La rocambolesque fuite de Carlos Ghosn du Japon, où il était en résidence surveillée, a retenu l’attention comme s’il s’agissait d’un roman d’espionnage avec la présence d’anciens agents secrets, une personne qui échappe à la vigilance des autorités dans une caisse destinée à un instrument de musique et un fugitif qui fait une fracassante conférence de presse.

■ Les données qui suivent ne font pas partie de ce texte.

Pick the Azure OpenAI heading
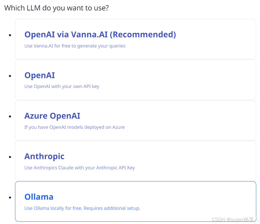 pos(52,116)
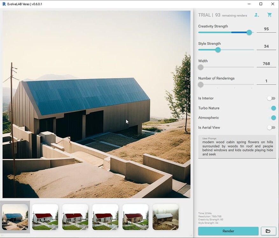
Task: Enable the Is Interior toggle
Action: (x=271, y=98)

A priori, un évadé qui fuit la justice n’attire pas la sympathie. Il est vrai que l’ancien patron de Renault et Nissan, qui paraît hautain et qui n’a guère été tendre avec ses salariés lorsqu’il était au pouvoir, ne devrait à première vue pas être vu comme un saint homme. Dans nos contrées, on se serait davantage attendu à ce qu’un grand patron qui s’est toujours présenté comme un combattant affronte aussi la justice pour faire valoir son innocence qui, pour nous, est toujours présumée. En fuyant, il perd, peut-être à jamais, la possibilité de montrer qu’il n’était pas coupable de ce dont on l’accuse.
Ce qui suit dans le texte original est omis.